Le programme est double : il est autant question de décrire la boxe à travers sa pratique chez les amateurs de niveaux assez variés que de révéler l'extrême hétérogénéité des personnes qui fréquentent ce lieu peu réputé. Et c'est la première chose qui frappe, tant défilent devant la caméra des classes sociales variées, on dirait un catalogue exhaustif. Des jeunes et des vieux, des hommes et des femmes, des prolos et des bourgeois, des ouvriers et des avocats, tout y passe dans un maelstrom de niveaux allant des amateurs aux aspirants professionnels. Il y a bien sur un cortège hétéroclite de clients aux intérêts exotiques, ceux qui cherchent à gagner en assurance, ceux qui souhaitent simplement devenir plus forts, un enfant épileptique dont les parents demandent qu'il ne prenne pas de coups sur la tête...

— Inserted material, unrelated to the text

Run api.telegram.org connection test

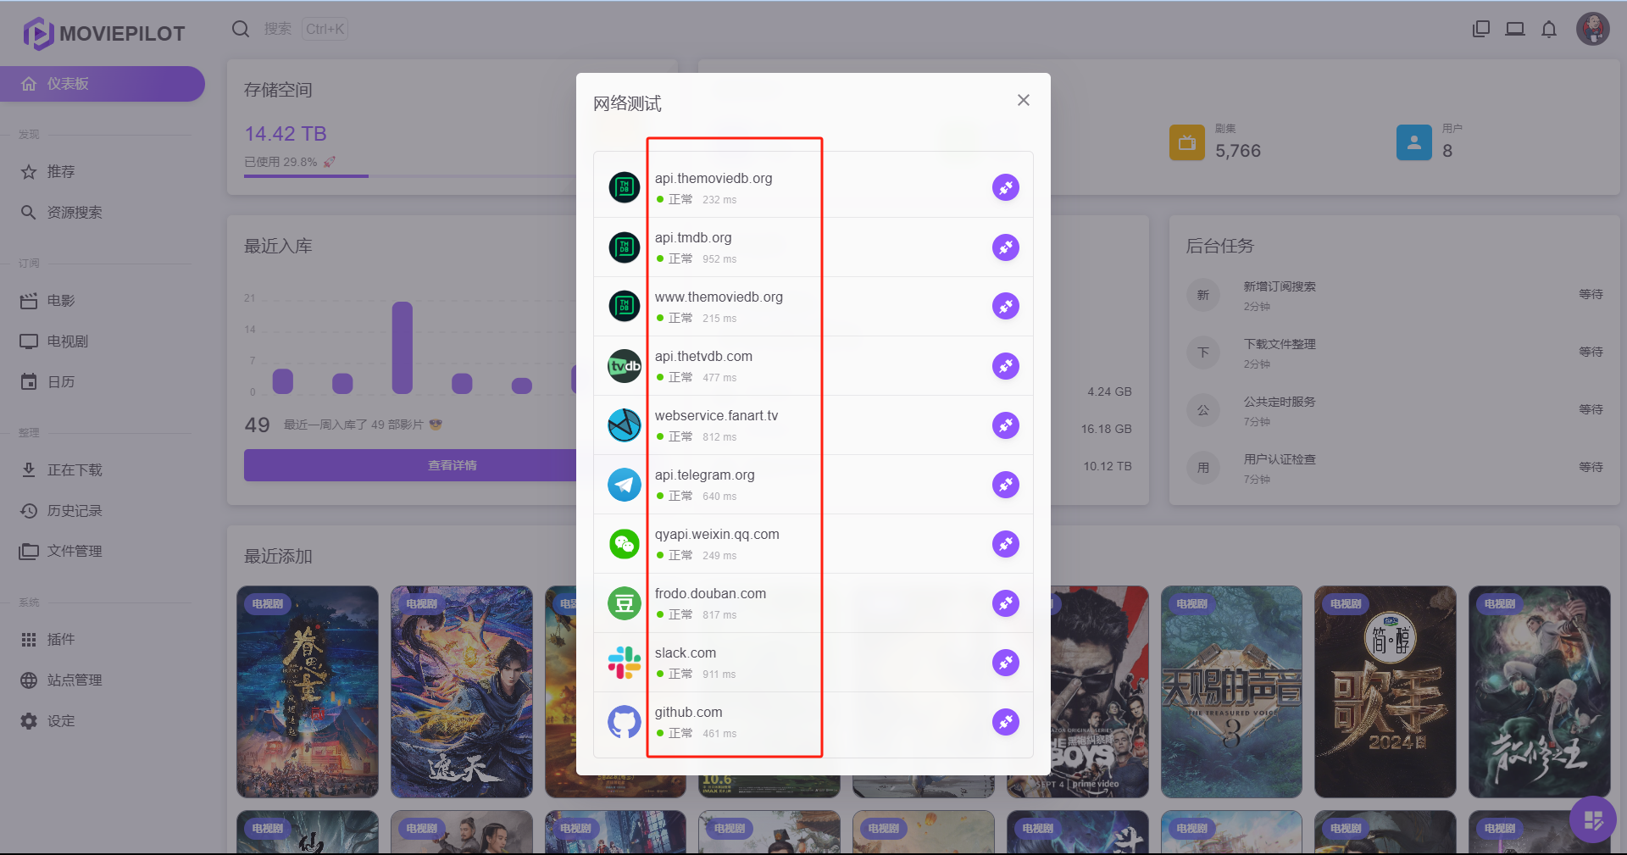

C'est la première fois que je vois Wiseman s'amuser autant dans le montage au niveau de la piste sonore, puisqu'aux discussions inévitables qui s'engagent entre les personnes se superpose une toile de sons extrêmement divers, des machines qui bipent, des speed bags qui se balancent vigoureusement, des pieds qui s'exercent sur le ring, des coups qui atterrissent dans des sacs. L'occasion de rendre encore un peu plus particulier la retranscription de la vie dans ce microcosme, dans lequel des mamans laissent leur bébé dans le berceau au bord du ring le temps d'un entraînement, et où on apprend au milieu d'un entraînement qu'une tuerie de masse a eu lieu et que la femme d'un habitué du club a une balle logée au fond de son rein. Les États-Unis quoi... En toile de fond, le vieux briscard et accessoirement propriétaire Richard Lord veille au grain, donne les bons conseils, gère les inscriptions, explique le fonctionnement, autant aux vieux retraités qu'aux jeunes chefs de gang, dans un climat d'entraide franchement touchant.